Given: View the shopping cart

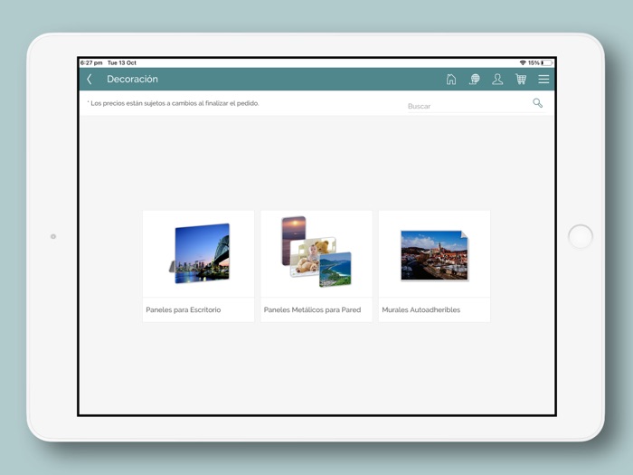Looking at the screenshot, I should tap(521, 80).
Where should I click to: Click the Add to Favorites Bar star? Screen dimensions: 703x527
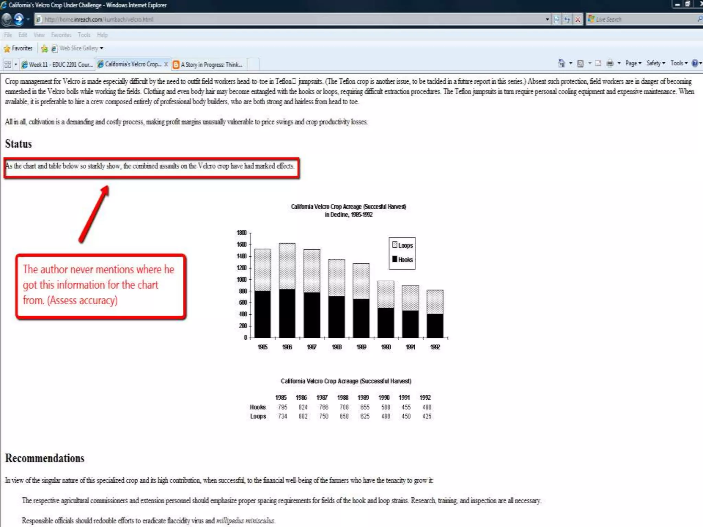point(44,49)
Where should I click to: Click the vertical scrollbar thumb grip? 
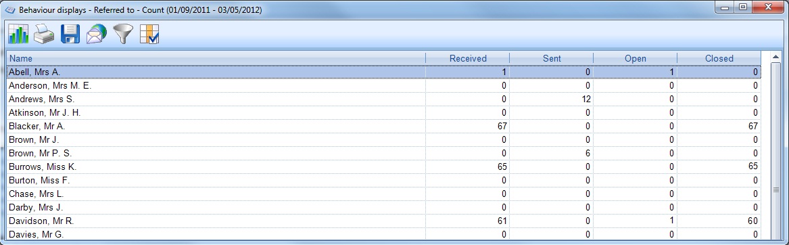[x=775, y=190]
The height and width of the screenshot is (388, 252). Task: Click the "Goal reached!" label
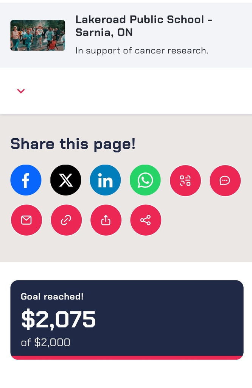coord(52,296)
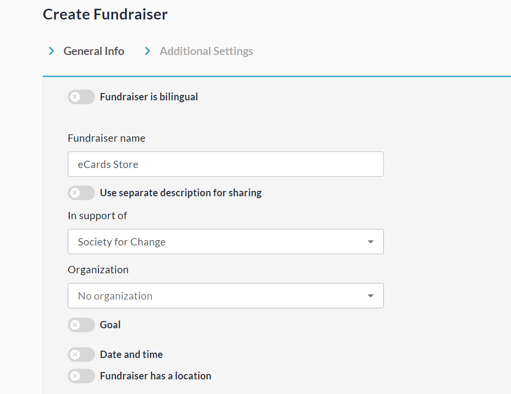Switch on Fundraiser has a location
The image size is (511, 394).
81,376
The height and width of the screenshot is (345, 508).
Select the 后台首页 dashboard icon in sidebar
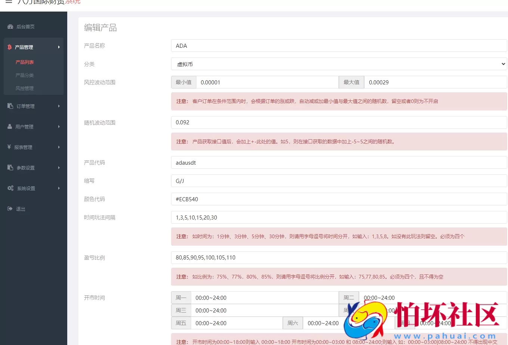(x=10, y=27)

Problem:
Render every line of the records above as a Markdown table with an Index column numbering each row and a Content column holding the line, skipping blank lines. Leave the pictures out.

Answer for the task:
| Index | Content |
|---|---|
| 1 | Given: View the shopping cart |
| 2 | Looking at the screenshot, I should tap(521, 80). |
| 3 | Where should I click to: Click the Add to Favorites Bar star? Screen dimensions: 703x527 |
| 4 | point(44,49) |
| 5 | Where should I click to: Click the vertical scrollbar thumb grip?  |
| 6 | [x=775, y=190] |
| 7 | The height and width of the screenshot is (388, 252). Task: Click the "Goal reached!" label |
| 8 | coord(52,296) |
| 9 | Switch on Fundraiser has a location |
| 10 | The image size is (511, 394). |
| 11 | 81,376 |
| 12 | The height and width of the screenshot is (345, 508). |
| 13 | Select the 后台首页 dashboard icon in sidebar |
| 14 | (x=10, y=27) |